おすすめのストレッチ【5】バードドッグ

◇やり方

1. 四つん這いの姿勢から、右のつま先を下に向けて右脚を後ろに伸ばす。

2. 床から腰の高さまで(それ以上高くならないように)脚を、ゆっくりと持ち上げる。

3. 体幹を引き締めながら、左腕を肩の高さまで前に伸ばし、手のひらを内側に向けて親指が天井を向くようにする。

4. 腰と肩を水平に保ったまま、7〜8秒間その姿勢を保持する。

5. スタートポジションに戻り、反対側でも同様に繰り返す。

◇セットと回数

8〜10回、3セットを目指そう。

おすすめのストレッチ【6】肩のCARs(Controlled Articular Rotation)(動画24秒〜)

◇やり方

1. 足を腰幅に開いてまっすぐ立つ。片方の腕を真上に伸ばし、手のひらを内側に向ける。

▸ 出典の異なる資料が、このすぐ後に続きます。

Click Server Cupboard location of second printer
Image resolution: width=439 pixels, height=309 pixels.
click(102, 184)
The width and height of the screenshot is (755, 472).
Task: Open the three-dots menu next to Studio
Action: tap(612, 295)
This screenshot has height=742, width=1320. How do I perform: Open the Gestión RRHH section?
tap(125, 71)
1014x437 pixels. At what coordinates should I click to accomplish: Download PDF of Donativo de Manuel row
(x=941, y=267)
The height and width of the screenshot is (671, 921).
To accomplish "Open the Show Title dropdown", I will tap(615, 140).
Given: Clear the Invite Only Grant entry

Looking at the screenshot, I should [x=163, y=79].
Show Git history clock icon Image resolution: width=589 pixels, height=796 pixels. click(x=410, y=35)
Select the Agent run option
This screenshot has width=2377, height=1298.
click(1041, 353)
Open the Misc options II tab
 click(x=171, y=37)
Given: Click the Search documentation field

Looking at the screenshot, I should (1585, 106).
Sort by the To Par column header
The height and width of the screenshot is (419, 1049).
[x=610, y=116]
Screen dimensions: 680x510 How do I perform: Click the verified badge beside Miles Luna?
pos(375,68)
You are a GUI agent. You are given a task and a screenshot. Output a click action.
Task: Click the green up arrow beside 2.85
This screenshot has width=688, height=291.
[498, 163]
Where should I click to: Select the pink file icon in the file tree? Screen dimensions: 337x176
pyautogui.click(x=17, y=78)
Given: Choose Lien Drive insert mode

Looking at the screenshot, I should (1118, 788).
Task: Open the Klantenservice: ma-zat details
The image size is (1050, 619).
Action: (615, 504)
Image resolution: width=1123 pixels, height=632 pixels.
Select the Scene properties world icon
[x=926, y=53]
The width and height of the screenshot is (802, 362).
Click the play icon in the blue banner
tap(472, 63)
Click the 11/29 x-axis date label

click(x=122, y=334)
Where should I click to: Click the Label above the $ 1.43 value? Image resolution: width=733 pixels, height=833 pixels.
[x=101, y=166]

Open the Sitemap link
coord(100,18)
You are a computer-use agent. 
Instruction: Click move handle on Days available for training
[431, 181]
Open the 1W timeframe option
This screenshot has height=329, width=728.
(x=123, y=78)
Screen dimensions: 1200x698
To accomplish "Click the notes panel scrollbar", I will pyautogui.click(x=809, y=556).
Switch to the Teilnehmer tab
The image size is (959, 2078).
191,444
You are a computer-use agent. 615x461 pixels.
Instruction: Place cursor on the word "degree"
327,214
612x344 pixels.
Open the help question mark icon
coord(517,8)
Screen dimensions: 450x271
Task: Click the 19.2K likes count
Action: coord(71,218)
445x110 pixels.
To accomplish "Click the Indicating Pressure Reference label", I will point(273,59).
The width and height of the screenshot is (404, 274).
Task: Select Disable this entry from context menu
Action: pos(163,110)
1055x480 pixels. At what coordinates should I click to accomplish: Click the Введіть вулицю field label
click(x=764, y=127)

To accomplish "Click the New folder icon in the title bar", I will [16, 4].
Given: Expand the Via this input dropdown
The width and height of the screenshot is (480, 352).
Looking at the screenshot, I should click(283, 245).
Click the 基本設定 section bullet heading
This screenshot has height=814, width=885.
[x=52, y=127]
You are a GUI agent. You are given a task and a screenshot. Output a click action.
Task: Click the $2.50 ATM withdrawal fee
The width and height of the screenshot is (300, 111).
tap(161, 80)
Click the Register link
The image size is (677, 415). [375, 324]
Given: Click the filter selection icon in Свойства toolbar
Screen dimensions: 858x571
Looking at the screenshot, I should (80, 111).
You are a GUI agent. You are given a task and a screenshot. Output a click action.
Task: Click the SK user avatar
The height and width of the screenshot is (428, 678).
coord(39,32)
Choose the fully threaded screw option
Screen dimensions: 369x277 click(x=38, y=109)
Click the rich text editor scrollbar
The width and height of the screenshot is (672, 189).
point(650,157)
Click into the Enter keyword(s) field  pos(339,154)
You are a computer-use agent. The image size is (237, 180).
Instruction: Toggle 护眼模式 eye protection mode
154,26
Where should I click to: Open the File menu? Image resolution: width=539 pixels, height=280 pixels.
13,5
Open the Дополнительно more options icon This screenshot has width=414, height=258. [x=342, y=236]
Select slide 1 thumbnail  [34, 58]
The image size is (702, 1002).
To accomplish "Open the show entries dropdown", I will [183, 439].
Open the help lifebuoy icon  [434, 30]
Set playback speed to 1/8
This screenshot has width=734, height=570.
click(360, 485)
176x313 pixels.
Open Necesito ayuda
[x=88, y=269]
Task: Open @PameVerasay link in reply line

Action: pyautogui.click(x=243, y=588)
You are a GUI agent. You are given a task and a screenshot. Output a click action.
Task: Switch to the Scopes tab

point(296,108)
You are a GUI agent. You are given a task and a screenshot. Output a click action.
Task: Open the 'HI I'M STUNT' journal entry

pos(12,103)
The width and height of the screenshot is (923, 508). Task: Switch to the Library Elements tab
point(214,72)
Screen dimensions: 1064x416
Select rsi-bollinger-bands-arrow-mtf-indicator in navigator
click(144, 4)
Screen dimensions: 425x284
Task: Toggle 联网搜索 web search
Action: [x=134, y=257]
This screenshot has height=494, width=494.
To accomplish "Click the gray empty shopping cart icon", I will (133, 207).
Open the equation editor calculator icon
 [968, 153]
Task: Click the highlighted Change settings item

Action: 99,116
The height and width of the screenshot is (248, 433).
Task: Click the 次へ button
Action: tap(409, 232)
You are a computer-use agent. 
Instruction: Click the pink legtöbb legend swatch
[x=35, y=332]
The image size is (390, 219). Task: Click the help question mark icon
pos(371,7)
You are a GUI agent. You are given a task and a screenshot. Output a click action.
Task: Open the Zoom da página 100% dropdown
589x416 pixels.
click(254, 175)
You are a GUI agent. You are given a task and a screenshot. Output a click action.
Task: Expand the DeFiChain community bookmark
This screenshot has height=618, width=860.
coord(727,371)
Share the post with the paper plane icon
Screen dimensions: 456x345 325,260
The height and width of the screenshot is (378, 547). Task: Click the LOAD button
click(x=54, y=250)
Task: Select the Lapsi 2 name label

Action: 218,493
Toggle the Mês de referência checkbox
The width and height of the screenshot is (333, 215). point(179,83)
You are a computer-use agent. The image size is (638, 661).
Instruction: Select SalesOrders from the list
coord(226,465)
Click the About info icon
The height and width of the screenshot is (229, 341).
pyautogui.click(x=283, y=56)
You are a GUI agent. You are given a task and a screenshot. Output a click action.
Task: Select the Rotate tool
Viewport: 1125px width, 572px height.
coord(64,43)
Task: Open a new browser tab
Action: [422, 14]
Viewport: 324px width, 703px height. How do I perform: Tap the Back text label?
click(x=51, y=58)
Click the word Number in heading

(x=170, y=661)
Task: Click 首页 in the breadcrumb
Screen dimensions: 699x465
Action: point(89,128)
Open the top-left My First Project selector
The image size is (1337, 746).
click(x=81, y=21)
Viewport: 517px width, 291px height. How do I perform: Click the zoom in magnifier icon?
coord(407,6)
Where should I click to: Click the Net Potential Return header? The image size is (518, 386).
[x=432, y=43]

2. 腕をまっすぐ上に伸ばしきったところから、可動域の限界まで手のひらを自分から遠ざけるように回す。

3. 始めの位置に戻るまで、腕を動かし続ける。

◇セットと回数

左右それぞれ10回を、2セット行おう。

おすすめのストレッチ【7】胸椎の可動性を向上させるチャイルドポーズ

チャイルドポーズPhoto:Luis Alvarez//Getty Images

◇やり方

1. 四つん這いの姿勢から、臀部をかかとに乗せてチャイルドポーズの姿勢になる。

2. 片方の手を頭の後ろに置き、肘を床に向ける。肘が天井を指すように、胸を回旋させる

3. 元の位置に戻る。6〜10回繰り返した後、反対側でも同様に行う。